### Exercise:
Copy the material starting at the line containing "Select the 无缩放 radio button" and ending at the line containing "(x=369, y=338)", swapping "microphone" for "camera" and leaving everything else unchanged.

— Start of Task inputs —

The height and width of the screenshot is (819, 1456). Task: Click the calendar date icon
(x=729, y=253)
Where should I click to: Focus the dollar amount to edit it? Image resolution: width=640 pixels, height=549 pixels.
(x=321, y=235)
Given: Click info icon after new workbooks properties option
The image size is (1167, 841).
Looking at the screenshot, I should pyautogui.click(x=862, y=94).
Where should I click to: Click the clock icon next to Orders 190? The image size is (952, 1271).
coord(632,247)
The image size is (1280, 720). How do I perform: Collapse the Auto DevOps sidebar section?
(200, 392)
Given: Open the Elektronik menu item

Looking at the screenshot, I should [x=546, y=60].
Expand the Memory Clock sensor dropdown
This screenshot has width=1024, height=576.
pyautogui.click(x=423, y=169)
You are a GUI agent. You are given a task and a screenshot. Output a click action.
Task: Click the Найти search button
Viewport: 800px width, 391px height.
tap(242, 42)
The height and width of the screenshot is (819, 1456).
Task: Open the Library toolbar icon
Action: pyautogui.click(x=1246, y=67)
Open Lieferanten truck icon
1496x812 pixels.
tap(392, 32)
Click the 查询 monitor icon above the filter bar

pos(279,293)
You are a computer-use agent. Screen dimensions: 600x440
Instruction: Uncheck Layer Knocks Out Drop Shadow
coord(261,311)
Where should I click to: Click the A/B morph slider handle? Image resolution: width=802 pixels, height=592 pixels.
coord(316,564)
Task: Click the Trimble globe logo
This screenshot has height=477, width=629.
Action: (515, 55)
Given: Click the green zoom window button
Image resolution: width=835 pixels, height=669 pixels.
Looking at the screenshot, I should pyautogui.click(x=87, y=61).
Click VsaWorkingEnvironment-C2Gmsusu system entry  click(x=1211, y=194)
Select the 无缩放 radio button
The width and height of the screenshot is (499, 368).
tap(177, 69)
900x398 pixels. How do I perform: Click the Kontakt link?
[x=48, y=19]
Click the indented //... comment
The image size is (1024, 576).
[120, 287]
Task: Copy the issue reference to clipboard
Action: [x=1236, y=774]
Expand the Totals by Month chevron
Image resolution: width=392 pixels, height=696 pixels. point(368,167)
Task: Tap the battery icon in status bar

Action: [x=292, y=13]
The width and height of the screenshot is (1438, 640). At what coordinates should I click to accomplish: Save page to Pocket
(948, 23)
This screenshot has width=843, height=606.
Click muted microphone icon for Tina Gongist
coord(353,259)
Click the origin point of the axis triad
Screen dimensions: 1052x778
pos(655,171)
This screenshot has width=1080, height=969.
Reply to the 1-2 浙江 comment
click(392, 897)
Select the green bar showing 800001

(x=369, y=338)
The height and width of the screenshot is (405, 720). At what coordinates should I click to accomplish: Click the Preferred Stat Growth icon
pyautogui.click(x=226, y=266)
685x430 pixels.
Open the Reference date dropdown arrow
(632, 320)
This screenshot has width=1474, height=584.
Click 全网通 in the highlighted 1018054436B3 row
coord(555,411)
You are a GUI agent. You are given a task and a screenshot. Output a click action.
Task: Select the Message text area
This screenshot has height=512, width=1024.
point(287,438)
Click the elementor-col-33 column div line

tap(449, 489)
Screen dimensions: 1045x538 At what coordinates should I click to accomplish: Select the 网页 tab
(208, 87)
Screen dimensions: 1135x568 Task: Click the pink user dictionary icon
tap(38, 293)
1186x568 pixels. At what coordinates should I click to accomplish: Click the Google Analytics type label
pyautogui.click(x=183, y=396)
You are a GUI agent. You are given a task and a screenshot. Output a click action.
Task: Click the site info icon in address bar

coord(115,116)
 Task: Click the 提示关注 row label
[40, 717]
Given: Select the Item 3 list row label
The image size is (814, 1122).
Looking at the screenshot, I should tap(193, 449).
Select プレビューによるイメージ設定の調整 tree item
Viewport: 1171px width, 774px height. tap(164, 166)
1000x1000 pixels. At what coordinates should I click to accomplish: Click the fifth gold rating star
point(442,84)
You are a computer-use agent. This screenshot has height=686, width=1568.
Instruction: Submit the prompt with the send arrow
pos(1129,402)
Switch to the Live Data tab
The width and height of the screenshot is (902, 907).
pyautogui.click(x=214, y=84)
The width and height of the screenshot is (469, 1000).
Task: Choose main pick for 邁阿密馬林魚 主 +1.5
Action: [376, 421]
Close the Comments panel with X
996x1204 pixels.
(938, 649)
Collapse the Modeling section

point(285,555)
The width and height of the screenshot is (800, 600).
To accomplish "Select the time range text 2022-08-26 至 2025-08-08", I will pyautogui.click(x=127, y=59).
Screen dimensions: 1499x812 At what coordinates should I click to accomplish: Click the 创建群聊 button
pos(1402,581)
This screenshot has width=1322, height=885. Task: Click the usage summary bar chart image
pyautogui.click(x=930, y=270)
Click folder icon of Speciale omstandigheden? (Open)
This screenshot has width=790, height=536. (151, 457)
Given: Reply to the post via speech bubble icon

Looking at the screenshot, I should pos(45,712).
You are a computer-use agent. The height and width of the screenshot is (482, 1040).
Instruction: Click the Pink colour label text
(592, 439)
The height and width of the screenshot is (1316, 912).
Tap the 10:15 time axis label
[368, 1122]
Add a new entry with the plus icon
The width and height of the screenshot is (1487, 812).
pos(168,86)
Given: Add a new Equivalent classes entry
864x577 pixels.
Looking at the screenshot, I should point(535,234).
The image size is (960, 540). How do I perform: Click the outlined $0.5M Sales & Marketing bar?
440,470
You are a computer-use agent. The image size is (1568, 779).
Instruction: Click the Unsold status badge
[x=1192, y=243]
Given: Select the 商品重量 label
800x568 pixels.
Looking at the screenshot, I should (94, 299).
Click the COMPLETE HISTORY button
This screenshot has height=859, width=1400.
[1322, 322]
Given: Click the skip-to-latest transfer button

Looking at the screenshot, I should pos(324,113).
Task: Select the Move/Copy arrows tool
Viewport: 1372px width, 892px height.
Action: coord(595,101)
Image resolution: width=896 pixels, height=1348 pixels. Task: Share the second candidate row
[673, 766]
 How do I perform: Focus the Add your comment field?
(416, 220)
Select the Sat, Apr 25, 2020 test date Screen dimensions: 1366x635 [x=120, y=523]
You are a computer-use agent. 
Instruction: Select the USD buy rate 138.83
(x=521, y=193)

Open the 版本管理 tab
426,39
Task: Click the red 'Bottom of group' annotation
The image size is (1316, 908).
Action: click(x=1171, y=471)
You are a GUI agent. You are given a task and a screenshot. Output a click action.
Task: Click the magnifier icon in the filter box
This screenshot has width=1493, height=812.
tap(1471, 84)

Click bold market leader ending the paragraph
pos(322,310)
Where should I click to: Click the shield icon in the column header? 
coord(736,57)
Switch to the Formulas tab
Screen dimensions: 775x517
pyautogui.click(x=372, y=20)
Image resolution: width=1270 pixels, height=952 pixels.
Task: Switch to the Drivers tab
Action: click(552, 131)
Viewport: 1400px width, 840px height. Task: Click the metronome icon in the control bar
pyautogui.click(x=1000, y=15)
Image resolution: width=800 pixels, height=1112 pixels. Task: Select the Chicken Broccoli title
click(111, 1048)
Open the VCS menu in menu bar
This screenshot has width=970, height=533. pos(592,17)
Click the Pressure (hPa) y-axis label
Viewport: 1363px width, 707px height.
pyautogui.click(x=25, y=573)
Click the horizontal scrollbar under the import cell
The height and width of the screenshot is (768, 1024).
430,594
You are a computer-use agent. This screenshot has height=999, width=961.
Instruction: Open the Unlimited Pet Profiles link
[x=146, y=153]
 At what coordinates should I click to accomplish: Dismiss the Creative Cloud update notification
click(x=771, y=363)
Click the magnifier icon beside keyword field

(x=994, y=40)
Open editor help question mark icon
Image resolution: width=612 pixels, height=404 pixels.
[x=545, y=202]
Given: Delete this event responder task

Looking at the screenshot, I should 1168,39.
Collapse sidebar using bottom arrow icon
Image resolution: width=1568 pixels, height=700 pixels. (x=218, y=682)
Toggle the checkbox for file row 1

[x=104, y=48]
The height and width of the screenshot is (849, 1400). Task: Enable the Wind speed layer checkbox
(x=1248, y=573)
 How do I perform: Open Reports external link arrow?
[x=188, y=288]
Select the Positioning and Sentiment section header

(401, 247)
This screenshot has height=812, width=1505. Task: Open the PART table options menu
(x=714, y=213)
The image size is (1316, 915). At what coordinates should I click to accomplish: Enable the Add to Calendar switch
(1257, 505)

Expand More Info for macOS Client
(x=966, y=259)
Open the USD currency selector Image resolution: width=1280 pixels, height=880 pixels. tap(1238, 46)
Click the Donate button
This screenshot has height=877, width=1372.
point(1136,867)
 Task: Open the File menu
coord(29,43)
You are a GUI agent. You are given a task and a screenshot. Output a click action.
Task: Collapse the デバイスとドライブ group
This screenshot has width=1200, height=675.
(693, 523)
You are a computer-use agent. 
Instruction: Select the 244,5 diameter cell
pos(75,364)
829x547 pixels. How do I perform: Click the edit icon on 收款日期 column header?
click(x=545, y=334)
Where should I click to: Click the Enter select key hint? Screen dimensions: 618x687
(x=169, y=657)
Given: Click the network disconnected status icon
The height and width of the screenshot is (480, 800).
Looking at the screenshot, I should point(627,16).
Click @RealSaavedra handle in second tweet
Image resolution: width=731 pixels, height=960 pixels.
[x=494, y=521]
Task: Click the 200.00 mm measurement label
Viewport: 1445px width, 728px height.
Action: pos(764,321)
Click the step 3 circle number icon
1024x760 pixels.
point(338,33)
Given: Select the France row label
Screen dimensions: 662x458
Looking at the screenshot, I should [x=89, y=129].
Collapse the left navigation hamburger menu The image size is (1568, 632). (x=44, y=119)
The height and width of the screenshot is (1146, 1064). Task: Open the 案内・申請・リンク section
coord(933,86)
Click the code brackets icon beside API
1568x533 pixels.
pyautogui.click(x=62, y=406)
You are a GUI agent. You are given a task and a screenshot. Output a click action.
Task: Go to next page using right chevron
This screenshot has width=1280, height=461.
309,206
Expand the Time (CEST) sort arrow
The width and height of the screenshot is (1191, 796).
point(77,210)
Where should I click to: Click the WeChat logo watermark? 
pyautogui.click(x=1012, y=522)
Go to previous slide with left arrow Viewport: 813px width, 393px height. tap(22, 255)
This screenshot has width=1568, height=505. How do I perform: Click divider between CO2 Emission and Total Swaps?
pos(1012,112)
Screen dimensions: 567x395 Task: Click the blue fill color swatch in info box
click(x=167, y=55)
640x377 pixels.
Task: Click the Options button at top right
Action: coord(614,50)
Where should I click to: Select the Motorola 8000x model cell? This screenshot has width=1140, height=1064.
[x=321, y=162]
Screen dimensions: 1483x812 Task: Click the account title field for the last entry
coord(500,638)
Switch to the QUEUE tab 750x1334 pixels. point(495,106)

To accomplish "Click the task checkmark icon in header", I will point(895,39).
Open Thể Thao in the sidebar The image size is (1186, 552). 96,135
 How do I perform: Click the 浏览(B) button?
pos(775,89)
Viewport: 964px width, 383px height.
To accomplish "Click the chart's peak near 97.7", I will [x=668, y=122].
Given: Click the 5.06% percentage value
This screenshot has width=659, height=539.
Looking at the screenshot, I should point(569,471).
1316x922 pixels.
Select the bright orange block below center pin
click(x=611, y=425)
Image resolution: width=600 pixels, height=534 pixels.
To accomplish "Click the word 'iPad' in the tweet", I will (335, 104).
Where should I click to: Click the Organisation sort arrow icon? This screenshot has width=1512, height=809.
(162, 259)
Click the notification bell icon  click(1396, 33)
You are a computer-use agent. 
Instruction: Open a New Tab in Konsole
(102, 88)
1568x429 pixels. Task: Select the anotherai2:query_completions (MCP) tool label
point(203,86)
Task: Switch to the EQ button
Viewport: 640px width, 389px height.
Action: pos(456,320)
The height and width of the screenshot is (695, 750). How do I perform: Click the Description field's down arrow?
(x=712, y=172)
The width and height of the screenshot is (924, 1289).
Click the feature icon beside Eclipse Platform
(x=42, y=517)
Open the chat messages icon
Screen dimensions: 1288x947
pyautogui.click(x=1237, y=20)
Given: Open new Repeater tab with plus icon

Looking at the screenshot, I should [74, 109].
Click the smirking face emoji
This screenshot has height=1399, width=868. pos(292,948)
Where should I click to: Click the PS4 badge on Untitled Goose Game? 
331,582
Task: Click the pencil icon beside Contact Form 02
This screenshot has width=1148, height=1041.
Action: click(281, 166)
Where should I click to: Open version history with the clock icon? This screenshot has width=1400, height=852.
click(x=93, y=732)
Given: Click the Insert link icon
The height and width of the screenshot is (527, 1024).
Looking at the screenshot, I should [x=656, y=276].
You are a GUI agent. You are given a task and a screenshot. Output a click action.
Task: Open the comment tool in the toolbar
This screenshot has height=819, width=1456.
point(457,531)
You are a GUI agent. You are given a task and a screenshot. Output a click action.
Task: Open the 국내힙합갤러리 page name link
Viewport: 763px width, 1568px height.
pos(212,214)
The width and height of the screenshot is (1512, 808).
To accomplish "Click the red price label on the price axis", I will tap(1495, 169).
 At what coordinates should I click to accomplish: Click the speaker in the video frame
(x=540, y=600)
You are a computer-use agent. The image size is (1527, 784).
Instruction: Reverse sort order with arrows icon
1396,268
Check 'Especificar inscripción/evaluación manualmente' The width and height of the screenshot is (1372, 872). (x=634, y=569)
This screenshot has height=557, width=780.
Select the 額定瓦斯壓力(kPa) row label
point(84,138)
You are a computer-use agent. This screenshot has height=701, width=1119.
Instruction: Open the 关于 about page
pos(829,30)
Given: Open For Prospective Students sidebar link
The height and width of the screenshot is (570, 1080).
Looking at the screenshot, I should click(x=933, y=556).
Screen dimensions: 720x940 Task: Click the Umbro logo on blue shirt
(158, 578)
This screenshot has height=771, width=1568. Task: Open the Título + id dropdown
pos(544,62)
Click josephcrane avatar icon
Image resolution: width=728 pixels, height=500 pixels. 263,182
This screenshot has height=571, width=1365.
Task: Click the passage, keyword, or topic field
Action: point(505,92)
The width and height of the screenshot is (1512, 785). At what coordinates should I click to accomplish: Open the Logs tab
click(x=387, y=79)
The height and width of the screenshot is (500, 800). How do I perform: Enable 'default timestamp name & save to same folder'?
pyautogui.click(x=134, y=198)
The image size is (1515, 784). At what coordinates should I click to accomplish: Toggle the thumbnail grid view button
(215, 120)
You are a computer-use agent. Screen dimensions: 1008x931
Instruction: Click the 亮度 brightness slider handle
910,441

— End of Task inputs —

### Exercise answer:
Select the 无缩放 radio button
The width and height of the screenshot is (499, 368).
tap(177, 69)
900x398 pixels. How do I perform: Click the Kontakt link?
[x=48, y=19]
Click the indented //... comment
The image size is (1024, 576).
[120, 287]
Task: Copy the issue reference to clipboard
Action: [x=1236, y=774]
Expand the Totals by Month chevron
Image resolution: width=392 pixels, height=696 pixels. point(368,167)
Task: Tap the battery icon in status bar

Action: [x=292, y=13]
The width and height of the screenshot is (1438, 640). At what coordinates should I click to accomplish: Save page to Pocket
(948, 23)
This screenshot has width=843, height=606.
Click muted camera icon for Tina Gongist
coord(353,259)
Click the origin point of the axis triad
Screen dimensions: 1052x778
pos(655,171)
This screenshot has width=1080, height=969.
Reply to the 1-2 浙江 comment
click(392, 897)
Select the green bar showing 800001

(x=369, y=338)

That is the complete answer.